EXERCISE DESCRIPTION:
Exact repetition of the data below is required.

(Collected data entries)
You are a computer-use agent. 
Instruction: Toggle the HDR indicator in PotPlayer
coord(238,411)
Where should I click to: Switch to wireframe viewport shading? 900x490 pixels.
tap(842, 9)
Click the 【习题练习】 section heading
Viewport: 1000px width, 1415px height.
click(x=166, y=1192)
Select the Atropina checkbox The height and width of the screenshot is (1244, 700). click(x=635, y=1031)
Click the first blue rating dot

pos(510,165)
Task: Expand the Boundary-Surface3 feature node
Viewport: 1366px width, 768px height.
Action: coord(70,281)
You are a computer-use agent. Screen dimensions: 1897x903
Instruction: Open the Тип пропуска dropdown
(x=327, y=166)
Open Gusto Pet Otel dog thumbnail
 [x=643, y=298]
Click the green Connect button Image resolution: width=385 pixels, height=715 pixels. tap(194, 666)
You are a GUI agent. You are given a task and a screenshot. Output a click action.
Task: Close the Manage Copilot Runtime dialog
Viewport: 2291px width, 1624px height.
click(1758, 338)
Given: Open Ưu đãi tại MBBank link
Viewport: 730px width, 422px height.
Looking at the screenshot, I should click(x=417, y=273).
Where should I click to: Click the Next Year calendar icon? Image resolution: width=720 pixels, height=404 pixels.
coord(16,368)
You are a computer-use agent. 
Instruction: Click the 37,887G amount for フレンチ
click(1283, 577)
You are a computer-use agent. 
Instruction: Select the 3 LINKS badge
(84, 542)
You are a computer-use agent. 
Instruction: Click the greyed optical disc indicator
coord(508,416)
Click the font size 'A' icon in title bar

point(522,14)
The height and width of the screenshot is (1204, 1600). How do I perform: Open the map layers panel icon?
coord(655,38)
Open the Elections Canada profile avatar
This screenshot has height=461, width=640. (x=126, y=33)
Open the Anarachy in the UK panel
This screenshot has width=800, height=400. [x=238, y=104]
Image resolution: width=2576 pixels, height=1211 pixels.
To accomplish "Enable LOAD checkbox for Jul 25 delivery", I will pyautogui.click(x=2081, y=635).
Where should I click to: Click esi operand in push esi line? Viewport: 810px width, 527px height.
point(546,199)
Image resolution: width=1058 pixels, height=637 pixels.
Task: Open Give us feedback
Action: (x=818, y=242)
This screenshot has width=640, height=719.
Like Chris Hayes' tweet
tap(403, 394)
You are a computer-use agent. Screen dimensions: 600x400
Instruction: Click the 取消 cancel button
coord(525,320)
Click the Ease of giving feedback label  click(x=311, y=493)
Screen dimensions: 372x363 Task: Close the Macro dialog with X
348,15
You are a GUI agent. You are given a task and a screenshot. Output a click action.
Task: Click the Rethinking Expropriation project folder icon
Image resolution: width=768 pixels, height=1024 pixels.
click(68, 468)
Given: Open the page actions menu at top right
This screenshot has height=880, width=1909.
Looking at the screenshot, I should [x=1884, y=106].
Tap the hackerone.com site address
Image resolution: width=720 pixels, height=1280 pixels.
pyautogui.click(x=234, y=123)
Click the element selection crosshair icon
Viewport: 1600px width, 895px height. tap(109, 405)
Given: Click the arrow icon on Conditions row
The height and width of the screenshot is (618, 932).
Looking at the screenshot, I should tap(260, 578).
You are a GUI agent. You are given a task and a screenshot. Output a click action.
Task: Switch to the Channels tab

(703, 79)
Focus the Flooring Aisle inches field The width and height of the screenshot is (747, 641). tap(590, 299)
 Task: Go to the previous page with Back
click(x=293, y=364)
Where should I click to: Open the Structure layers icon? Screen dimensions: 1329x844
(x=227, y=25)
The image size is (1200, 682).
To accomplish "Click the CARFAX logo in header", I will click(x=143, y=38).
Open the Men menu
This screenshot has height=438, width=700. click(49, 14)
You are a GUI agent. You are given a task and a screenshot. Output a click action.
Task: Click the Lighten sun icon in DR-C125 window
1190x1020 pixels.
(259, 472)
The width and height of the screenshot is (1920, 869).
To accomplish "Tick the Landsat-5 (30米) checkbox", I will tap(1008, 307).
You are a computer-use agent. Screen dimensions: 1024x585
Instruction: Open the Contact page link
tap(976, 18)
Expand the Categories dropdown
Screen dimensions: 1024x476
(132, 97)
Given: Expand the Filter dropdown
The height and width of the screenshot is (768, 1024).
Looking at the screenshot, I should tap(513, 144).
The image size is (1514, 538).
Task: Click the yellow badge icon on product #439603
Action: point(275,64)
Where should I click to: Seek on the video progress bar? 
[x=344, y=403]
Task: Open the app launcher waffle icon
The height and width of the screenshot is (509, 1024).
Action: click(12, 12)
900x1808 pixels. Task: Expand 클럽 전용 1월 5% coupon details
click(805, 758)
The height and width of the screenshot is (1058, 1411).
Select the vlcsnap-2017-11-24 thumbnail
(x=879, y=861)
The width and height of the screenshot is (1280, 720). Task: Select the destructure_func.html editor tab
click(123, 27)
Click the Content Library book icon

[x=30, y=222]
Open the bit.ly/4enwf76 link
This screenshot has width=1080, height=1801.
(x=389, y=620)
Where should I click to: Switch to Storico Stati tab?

REPLY TO THE EXERCISE:
You are a computer-use agent. 
Instruction: Toggle the HDR indicator in PotPlayer
coord(238,411)
Where should I click to: Switch to wireframe viewport shading? 900x490 pixels.
tap(842, 9)
Click the 【习题练习】 section heading
Viewport: 1000px width, 1415px height.
click(x=166, y=1192)
Select the Atropina checkbox The height and width of the screenshot is (1244, 700). click(x=635, y=1031)
Click the first blue rating dot

pos(510,165)
Task: Expand the Boundary-Surface3 feature node
Viewport: 1366px width, 768px height.
Action: coord(70,281)
You are a computer-use agent. Screen dimensions: 1897x903
Instruction: Open the Тип пропуска dropdown
(x=327, y=166)
Open Gusto Pet Otel dog thumbnail
 [x=643, y=298]
Click the green Connect button Image resolution: width=385 pixels, height=715 pixels. tap(194, 666)
You are a GUI agent. You are given a task and a screenshot. Output a click action.
Task: Close the Manage Copilot Runtime dialog
Viewport: 2291px width, 1624px height.
click(1758, 338)
Given: Open Ưu đãi tại MBBank link
Viewport: 730px width, 422px height.
Looking at the screenshot, I should click(x=417, y=273).
Where should I click to: Click the Next Year calendar icon? Image resolution: width=720 pixels, height=404 pixels.
coord(16,368)
You are a computer-use agent. 
Instruction: Click the 37,887G amount for フレンチ
click(1283, 577)
You are a computer-use agent. 
Instruction: Select the 3 LINKS badge
(84, 542)
You are a computer-use agent. 
Instruction: Click the greyed optical disc indicator
coord(508,416)
Click the font size 'A' icon in title bar

point(522,14)
The height and width of the screenshot is (1204, 1600). How do I perform: Open the map layers panel icon?
coord(655,38)
Open the Elections Canada profile avatar
This screenshot has height=461, width=640. (x=126, y=33)
Open the Anarachy in the UK panel
This screenshot has width=800, height=400. [x=238, y=104]
Image resolution: width=2576 pixels, height=1211 pixels.
To accomplish "Enable LOAD checkbox for Jul 25 delivery", I will pyautogui.click(x=2081, y=635).
Where should I click to: Click esi operand in push esi line? Viewport: 810px width, 527px height.
point(546,199)
Image resolution: width=1058 pixels, height=637 pixels.
Task: Open Give us feedback
Action: (x=818, y=242)
This screenshot has width=640, height=719.
Like Chris Hayes' tweet
tap(403, 394)
You are a computer-use agent. Screen dimensions: 600x400
Instruction: Click the 取消 cancel button
coord(525,320)
Click the Ease of giving feedback label  click(x=311, y=493)
Screen dimensions: 372x363 Task: Close the Macro dialog with X
348,15
You are a GUI agent. You are given a task and a screenshot. Output a click action.
Task: Click the Rethinking Expropriation project folder icon
Image resolution: width=768 pixels, height=1024 pixels.
click(68, 468)
Given: Open the page actions menu at top right
This screenshot has height=880, width=1909.
Looking at the screenshot, I should [x=1884, y=106].
Tap the hackerone.com site address
Image resolution: width=720 pixels, height=1280 pixels.
pyautogui.click(x=234, y=123)
Click the element selection crosshair icon
Viewport: 1600px width, 895px height. tap(109, 405)
Given: Click the arrow icon on Conditions row
The height and width of the screenshot is (618, 932).
Looking at the screenshot, I should tap(260, 578).
You are a GUI agent. You are given a task and a screenshot. Output a click action.
Task: Switch to the Channels tab

(703, 79)
Focus the Flooring Aisle inches field The width and height of the screenshot is (747, 641). tap(590, 299)
 Task: Go to the previous page with Back
click(x=293, y=364)
Where should I click to: Open the Structure layers icon? Screen dimensions: 1329x844
(x=227, y=25)
The image size is (1200, 682).
To accomplish "Click the CARFAX logo in header", I will click(x=143, y=38).
Open the Men menu
This screenshot has height=438, width=700. click(49, 14)
You are a GUI agent. You are given a task and a screenshot. Output a click action.
Task: Click the Lighten sun icon in DR-C125 window
1190x1020 pixels.
(259, 472)
The width and height of the screenshot is (1920, 869).
To accomplish "Tick the Landsat-5 (30米) checkbox", I will tap(1008, 307).
You are a computer-use agent. Screen dimensions: 1024x585
Instruction: Open the Contact page link
tap(976, 18)
Expand the Categories dropdown
Screen dimensions: 1024x476
(132, 97)
Given: Expand the Filter dropdown
The height and width of the screenshot is (768, 1024).
Looking at the screenshot, I should tap(513, 144).
The image size is (1514, 538).
Task: Click the yellow badge icon on product #439603
Action: point(275,64)
Where should I click to: Seek on the video progress bar? 
[x=344, y=403]
Task: Open the app launcher waffle icon
The height and width of the screenshot is (509, 1024).
Action: click(12, 12)
900x1808 pixels. Task: Expand 클럽 전용 1월 5% coupon details
click(805, 758)
The height and width of the screenshot is (1058, 1411).
Select the vlcsnap-2017-11-24 thumbnail
(x=879, y=861)
The width and height of the screenshot is (1280, 720). Task: Select the destructure_func.html editor tab
click(123, 27)
Click the Content Library book icon

[x=30, y=222]
Open the bit.ly/4enwf76 link
This screenshot has width=1080, height=1801.
(x=389, y=620)
Where should I click to: Switch to Storico Stati tab?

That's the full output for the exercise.